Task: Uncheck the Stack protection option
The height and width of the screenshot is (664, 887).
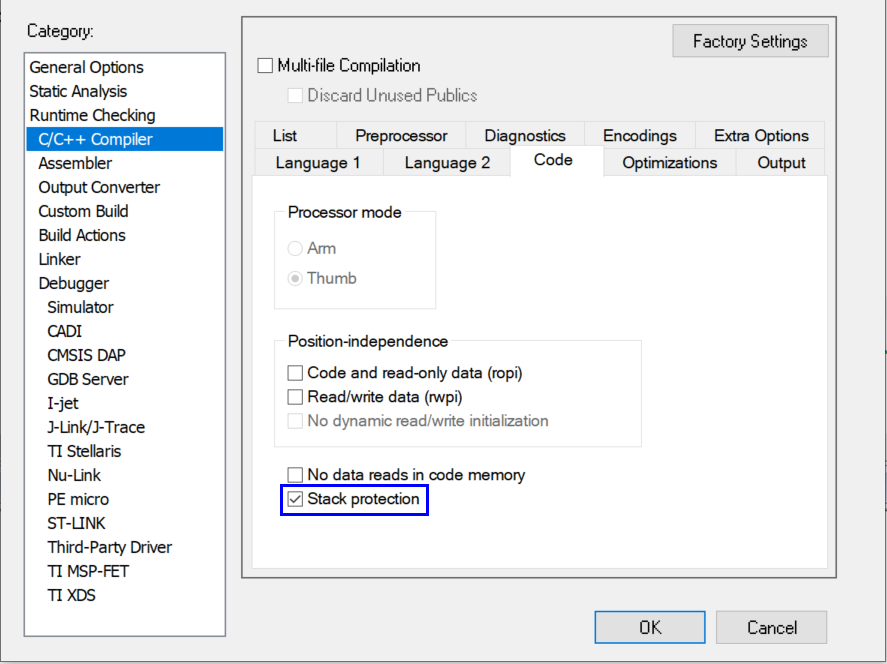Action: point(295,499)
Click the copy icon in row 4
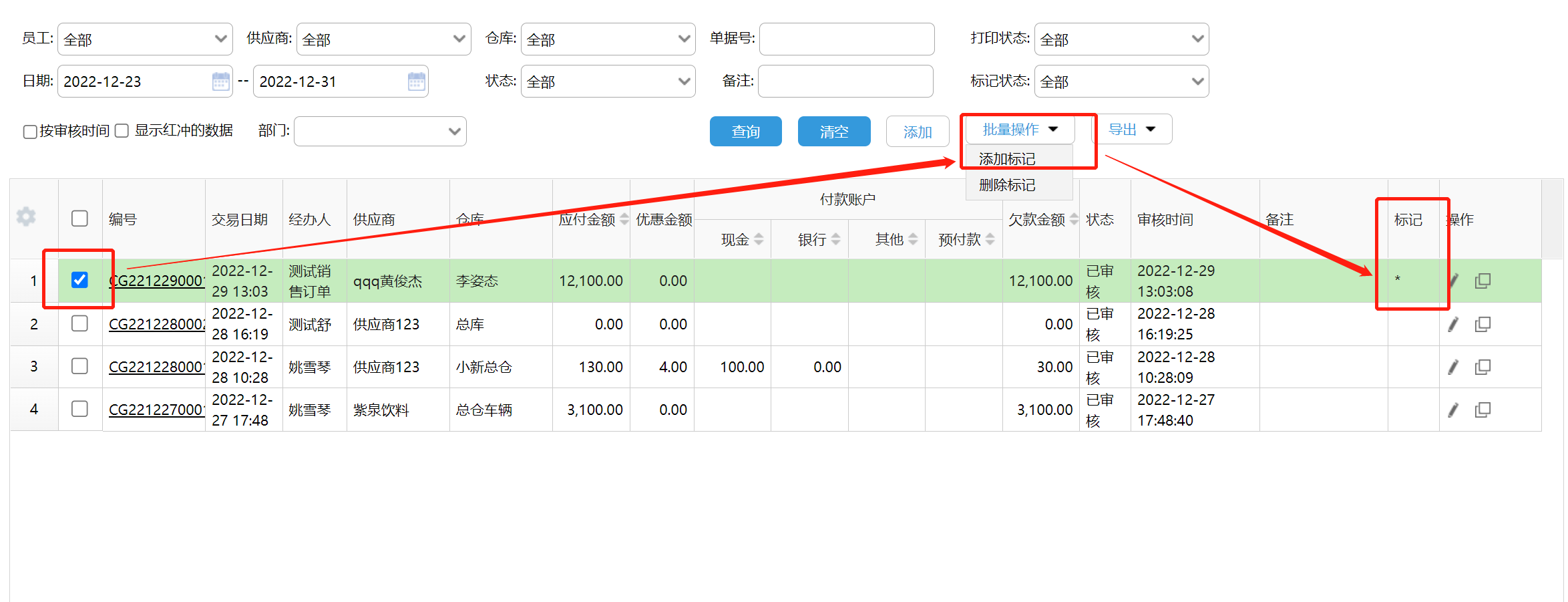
* * * *
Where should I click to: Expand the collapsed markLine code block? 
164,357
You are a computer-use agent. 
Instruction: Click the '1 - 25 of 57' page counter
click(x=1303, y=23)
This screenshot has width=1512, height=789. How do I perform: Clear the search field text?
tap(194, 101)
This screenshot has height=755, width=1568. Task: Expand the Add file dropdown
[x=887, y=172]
* * * *
- What the task asks -
Using the data above, copy exactly the lines from the one containing "Task: Uncheck the Stack protection option" to the one containing "Click the copy icon in row 4", inclusive. Exclude the pictures.

- Answer for this exercise -
Task: Uncheck the Stack protection option
The height and width of the screenshot is (664, 887).
Action: point(295,499)
Click the copy icon in row 4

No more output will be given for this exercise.